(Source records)
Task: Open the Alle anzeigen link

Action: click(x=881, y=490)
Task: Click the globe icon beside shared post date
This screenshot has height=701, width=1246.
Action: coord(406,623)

--

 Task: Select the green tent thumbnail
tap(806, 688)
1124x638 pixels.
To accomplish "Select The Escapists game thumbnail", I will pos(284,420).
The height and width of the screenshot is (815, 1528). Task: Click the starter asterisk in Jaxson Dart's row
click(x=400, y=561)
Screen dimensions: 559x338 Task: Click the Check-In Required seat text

▶ **EXERCISE**
Write down exactly the span of lines above from the one containing "1124x638 pixels." to the one containing "Screen dimensions: 559x338", both ends included.

▶ **TASK RESPONSE**
1124x638 pixels.
To accomplish "Select The Escapists game thumbnail", I will pos(284,420).
The height and width of the screenshot is (815, 1528). Task: Click the starter asterisk in Jaxson Dart's row
click(x=400, y=561)
Screen dimensions: 559x338 Task: Click the Check-In Required seat text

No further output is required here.